First, I'll just go back. Mr. Rabinovitch was appointed at the end of 1999. Shortly thereafter, the CRTC came down with its licences for CBC for the next seven years. He held a huge press conference in Ottawa, which was very well attended. I think Le Devoir had a cartoon about this, where he attacked the CRTC, and they called him “Rambo-binovitch” and had him with a machine gun, walking into the office of Françoise Bertrand. You may remember this, as I read your newspapers.
What happened after Mr. Rabinovitch got in was this. He was upset, in my understanding, at being instructed by the CRTC to do more regionally relevant programming. He was quoted in The Globe and Mail as saying, “I have a mandate from the Prime Minister”—meaning that Prime Minister Chrétien, who appointed him, had told him that he didn't have to do what the CRTC told him. So he decided he was going to take CBC English television out of the supper-hour news, which means that from 6 o'clock to 7 o'clock in Vancouver, you used to get--in fact, we've given you a year 2000.... The programming starts at 7 o'clock, so it won't do the job.

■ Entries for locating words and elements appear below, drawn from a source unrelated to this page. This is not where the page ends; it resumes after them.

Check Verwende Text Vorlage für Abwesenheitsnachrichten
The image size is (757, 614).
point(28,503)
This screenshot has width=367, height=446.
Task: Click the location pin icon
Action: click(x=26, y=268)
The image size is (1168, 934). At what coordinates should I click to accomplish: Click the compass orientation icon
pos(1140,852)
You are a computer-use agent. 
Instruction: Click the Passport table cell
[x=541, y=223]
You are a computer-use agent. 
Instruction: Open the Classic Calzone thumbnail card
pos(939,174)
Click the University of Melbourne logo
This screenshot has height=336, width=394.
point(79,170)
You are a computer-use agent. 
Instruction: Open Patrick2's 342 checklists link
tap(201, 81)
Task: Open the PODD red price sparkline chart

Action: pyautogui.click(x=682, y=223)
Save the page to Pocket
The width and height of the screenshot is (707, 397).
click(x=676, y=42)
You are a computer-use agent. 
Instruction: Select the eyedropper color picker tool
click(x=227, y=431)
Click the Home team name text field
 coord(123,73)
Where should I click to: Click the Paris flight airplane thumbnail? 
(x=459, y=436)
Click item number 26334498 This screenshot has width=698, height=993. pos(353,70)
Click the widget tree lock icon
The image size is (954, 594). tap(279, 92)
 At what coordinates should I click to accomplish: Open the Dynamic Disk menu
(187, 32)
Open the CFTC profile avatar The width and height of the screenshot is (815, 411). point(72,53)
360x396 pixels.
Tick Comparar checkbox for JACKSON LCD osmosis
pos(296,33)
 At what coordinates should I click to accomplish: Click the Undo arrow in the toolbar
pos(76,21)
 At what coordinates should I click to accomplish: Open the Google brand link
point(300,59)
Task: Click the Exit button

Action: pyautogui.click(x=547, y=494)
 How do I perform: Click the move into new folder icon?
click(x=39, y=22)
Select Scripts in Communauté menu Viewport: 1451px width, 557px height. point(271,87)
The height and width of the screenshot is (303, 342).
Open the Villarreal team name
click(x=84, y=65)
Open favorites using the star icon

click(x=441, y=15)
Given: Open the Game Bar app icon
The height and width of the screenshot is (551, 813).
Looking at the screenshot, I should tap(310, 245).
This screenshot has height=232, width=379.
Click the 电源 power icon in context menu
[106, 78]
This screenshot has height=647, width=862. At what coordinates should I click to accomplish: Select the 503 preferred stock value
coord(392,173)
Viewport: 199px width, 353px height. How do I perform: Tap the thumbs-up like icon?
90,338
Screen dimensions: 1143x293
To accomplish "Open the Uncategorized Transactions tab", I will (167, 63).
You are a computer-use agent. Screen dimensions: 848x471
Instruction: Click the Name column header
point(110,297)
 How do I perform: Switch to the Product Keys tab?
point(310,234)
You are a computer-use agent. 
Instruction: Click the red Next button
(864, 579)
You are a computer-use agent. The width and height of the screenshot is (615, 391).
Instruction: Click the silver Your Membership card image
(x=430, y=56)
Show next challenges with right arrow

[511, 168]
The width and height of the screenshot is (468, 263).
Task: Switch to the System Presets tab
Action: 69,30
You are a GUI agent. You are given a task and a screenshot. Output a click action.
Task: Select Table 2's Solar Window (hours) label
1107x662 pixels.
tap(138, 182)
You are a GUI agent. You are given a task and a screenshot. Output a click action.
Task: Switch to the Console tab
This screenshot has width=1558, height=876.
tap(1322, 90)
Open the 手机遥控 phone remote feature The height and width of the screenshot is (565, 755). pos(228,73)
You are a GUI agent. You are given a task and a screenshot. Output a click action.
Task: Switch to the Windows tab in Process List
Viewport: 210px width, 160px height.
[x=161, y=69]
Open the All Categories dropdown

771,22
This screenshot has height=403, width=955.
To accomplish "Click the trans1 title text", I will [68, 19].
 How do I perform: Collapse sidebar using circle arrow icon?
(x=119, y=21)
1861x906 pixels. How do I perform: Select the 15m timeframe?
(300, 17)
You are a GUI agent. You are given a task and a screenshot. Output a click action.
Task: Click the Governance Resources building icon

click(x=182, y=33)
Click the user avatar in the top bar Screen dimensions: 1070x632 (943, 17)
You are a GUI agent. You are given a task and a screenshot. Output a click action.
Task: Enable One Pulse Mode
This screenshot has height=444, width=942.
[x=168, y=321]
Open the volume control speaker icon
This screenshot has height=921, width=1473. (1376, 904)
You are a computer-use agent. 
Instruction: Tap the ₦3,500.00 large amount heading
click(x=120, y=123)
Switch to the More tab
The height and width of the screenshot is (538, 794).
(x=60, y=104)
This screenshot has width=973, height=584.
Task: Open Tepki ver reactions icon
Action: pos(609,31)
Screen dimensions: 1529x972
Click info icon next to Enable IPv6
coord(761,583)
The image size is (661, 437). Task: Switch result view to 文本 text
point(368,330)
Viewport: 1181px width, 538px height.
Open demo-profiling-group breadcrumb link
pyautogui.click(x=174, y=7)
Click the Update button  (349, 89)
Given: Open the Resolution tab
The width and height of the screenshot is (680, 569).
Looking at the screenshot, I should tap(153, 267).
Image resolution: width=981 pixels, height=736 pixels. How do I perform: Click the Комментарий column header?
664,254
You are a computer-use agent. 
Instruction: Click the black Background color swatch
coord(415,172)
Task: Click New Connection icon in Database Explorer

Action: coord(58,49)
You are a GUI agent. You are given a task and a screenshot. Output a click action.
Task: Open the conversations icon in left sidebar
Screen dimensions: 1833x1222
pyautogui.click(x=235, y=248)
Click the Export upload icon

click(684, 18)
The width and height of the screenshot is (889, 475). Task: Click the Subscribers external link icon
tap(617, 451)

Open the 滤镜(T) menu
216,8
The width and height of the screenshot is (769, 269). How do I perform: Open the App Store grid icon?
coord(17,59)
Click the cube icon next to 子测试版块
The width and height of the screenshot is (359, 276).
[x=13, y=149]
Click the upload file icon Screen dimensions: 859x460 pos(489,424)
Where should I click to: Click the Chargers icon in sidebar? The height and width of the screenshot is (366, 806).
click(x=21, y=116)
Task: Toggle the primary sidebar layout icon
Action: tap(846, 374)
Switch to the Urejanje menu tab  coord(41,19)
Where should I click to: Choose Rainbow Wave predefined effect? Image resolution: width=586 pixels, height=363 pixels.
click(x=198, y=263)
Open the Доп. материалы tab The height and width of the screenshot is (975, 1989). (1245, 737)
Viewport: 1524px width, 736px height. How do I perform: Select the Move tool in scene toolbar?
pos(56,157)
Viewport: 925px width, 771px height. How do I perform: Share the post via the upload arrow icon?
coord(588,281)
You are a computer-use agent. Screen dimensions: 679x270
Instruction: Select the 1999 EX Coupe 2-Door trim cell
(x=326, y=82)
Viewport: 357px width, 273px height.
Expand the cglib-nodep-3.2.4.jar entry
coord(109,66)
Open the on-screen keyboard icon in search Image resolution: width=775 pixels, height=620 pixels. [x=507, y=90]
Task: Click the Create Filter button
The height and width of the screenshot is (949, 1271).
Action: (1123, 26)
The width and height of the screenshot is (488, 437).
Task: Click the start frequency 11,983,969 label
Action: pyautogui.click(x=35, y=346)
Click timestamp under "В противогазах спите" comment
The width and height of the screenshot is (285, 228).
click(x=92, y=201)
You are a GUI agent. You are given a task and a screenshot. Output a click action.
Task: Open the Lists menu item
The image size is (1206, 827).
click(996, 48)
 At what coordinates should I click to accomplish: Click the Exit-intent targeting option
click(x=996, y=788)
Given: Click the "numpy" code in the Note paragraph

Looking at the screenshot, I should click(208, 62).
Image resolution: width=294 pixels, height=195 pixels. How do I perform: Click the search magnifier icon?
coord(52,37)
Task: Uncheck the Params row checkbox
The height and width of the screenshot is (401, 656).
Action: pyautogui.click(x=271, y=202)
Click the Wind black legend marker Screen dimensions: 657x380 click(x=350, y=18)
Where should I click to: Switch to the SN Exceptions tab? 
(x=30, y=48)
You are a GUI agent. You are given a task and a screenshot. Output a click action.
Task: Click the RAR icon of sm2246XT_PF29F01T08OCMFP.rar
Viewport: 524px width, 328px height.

He announced that, and a lot of people were upset. We were upset, but more importantly, your committee was upset. I distinctly recall a crowded Commons committee room where Rabinovitch and his then vice-president, Harold Redekopp, were brought in, and they were perspiring at the end of three hours. I had to stand; there were no seats available. Mr. Lincoln was in charge, and with Andy Scott, who's one of your colleagues on this committee today, he went after Rabinovitch very hard.
So finally he went back to the board and then came back and said they would do 30 minutes of local programming and 30 minutes of national programming out of Vancouver, called Canada Now. It's that compromise that they have now cancelled, and they're going back to what existed when Rabinovitch arrived.
It's the failure of leadership, but it's a win for local programming.